Levels of free T4 and free T3 were measured in a minority of patients in the M0 group (N = 34). In those patients with available thyroid hormones levels, the median (IQR) fT4 level was 13.0 (10.4–15.3) pmol/L in patients with critical form vs. 16.6 (15.0–17.2) in those with non-critical form, p = 0.0123. The median (IQR) fT3 level was 3.09 (2.57–3.71) pmol/L in patients with critical form vs. 4.13 (3.18–4.58) in those with non-critical form, p = 0.0192. Among the 34 patients with fT3 measurement, fT3 were low (<3.5 pmol/L) in 19 patients (14 in patients with critical form and 5 in patients with non-critical form).

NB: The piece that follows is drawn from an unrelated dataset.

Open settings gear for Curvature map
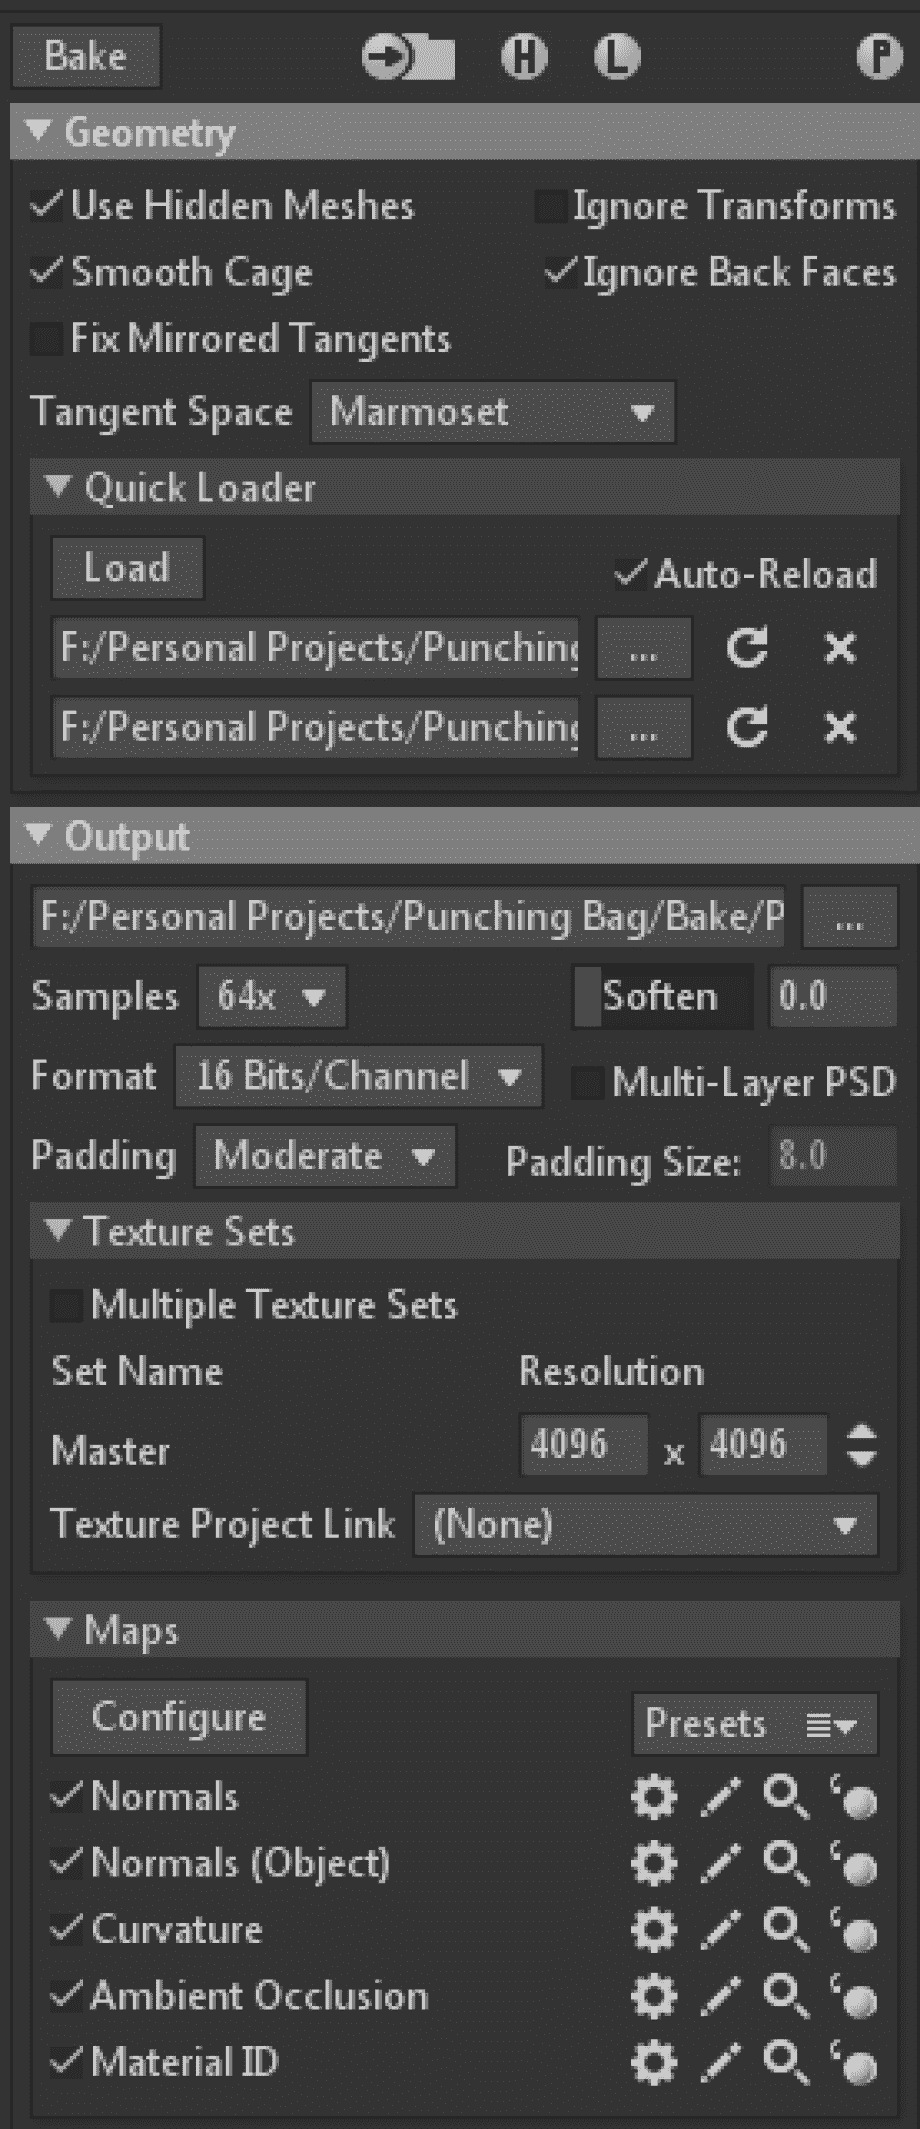This screenshot has width=920, height=2129. pos(654,1930)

It is worth mentioning that there was no significant correlation between TSH levels and CRP levels on admission. However, there was a significant negative correlation between fT3 levels and CRP levels (correlation coefficient −0.3437049, p = 0.0223).

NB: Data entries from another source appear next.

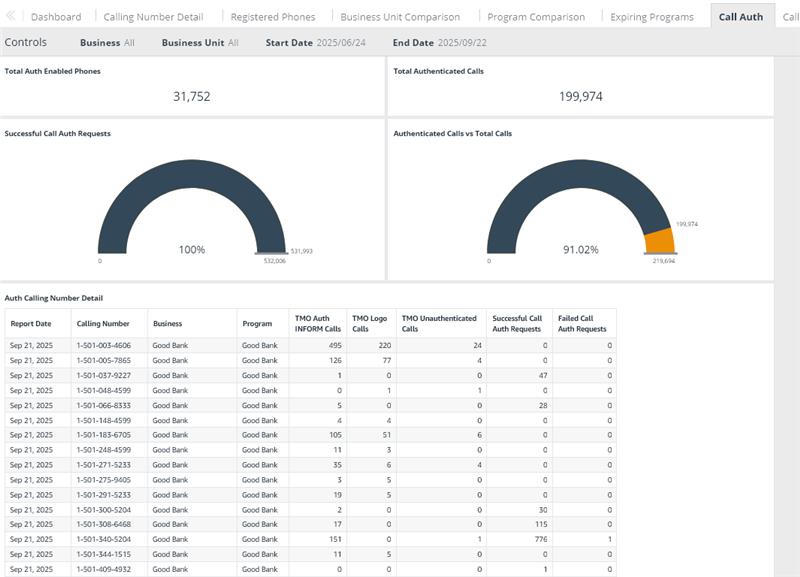Change the End Date control
800x577 pixels.
coord(439,43)
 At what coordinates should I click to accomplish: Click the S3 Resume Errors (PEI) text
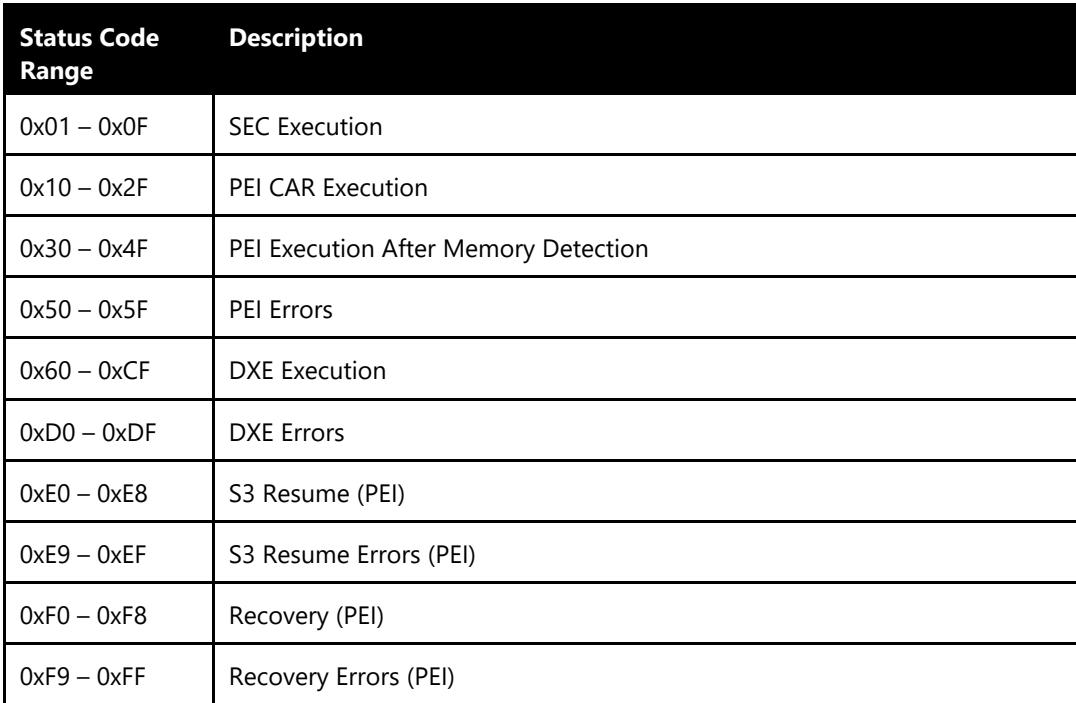(352, 555)
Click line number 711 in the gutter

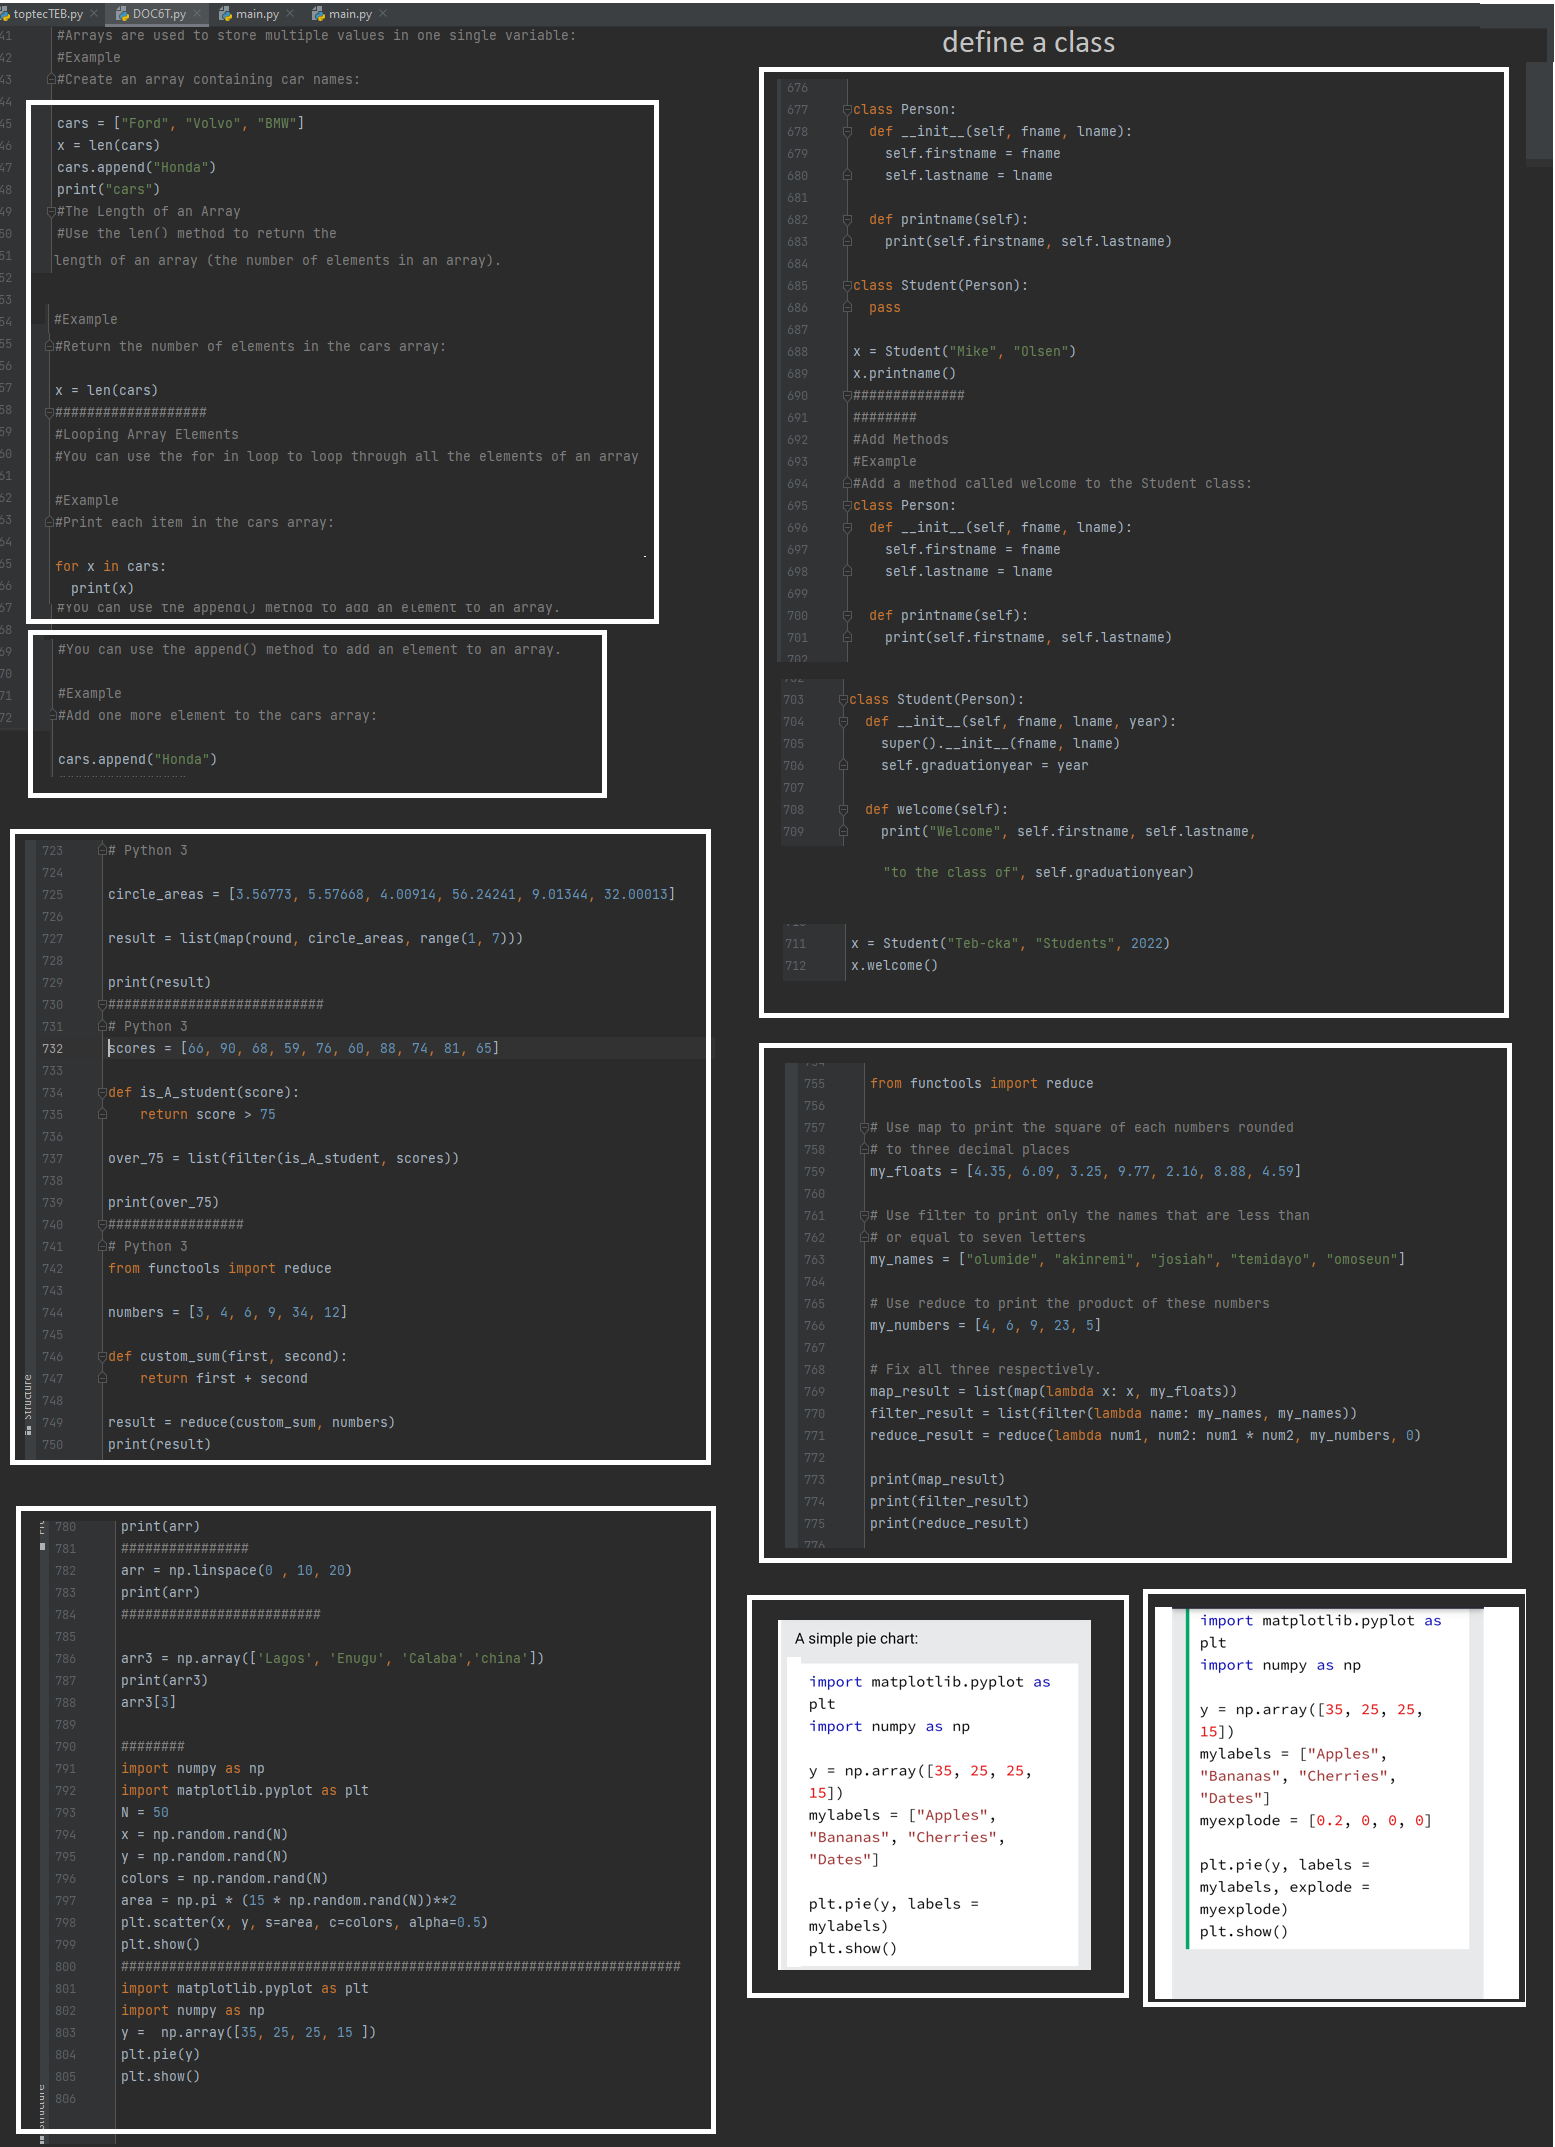tap(795, 944)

3.2. TSH Levels at the Three-Month Post-Discharge Visit (the M3 Group)

Among the patients who were discharged alive, 209 had returned for a post-discharge visit by 1 March 2021. TSH assay was performed in 173 patients (Figure 1) at a median interval between hospital admission and blood sample collection for a TSH assay of 122 (101–148) days. Among the 173 patients with available TSH assay data at the post-discharge visit, 22 had a history of thyroid diseases and were excluded from subsequent analyses and the remaining 151 constituted the M3 group.
The median TSH level at the post-discharge visit was 1.66 (1.28–2.19) mIU/L. Only three patients had low TSH levels at the post-discharge visit (2.0%); fT4 levels were normal in two of them while the third patient had low fT4 compatible with central hypothyroidism (due to pituitary apoplexy in the aftermath of COVID-19) (Table 3). High TSH levels at the post-discharge visit were encountered in four patients (2.6%); none of them had abnormal fT4 levels suggesting that they all have subclinical hypothyroidism (Table 3).

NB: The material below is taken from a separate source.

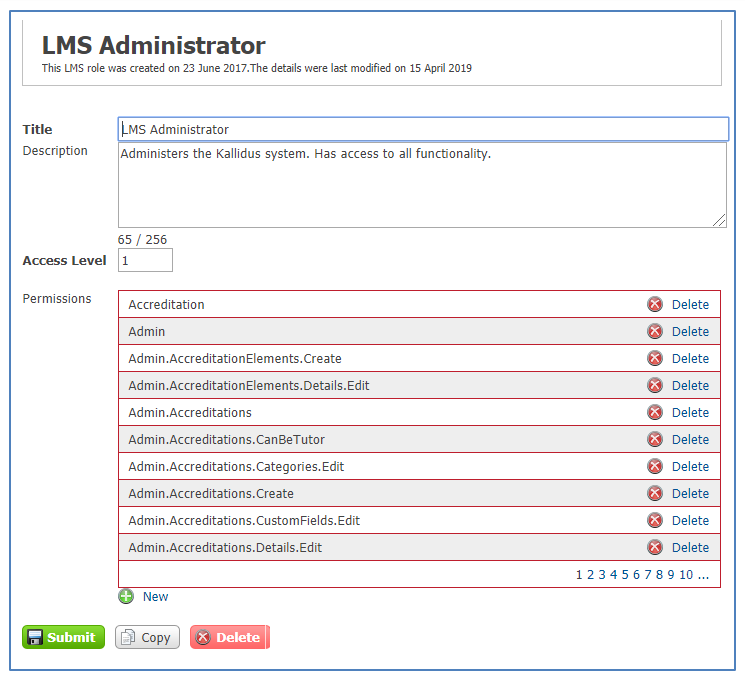Click delete icon for Admin.Accreditations.CustomFields.Edit

(655, 521)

In the subset of patients who have TSH assay data available at both time points (during hospitalization and at the post-discharge visit, n = 53), the median TSH level (IQR) at the three-month post-discharge visit was 1.50 (1.21–2.00) vs. 0.94 mIU/L (0.64–1.85) at the acute phase, p = 0.0003 (paired Wilcoxon test) (Figure 3).

4. Discussion

The main findings of our study are as follows. Firstly, during the acute phase, abnormal TSH levels were present in 12.2% of inpatients with COVID-19 and available TSH data; two patients (1.4%) had central hypothyroidism or NTIS and two patients (1.4%) had primary hypothyroidism while the remaining patients (9.4%) had subclinical thyroid disease. Secondly, we did not observe a statistically significant difference in TSH levels between inpatients with critical COVID-19 and those with a non-critical form of the disease whereas we did observe statistically different fT3 and fT4 levels between the two forms, albeit in a small number of patients (<25% of patients with TSH data). Thirdly, TSH levels were in the normal range in 95% of patients at the post-discharge visit, only one patient had central hypothyroidism whereas the remaining patients had subclinical thyroid disease only. Finally, we observed a statistically significant difference in TSH levels between the acute phase and the post-discharge visit with a shift toward higher TSH levels three-months post-COVID-19; this higher TSH levels three months after COVID-19 might suggest recovery from NTIS.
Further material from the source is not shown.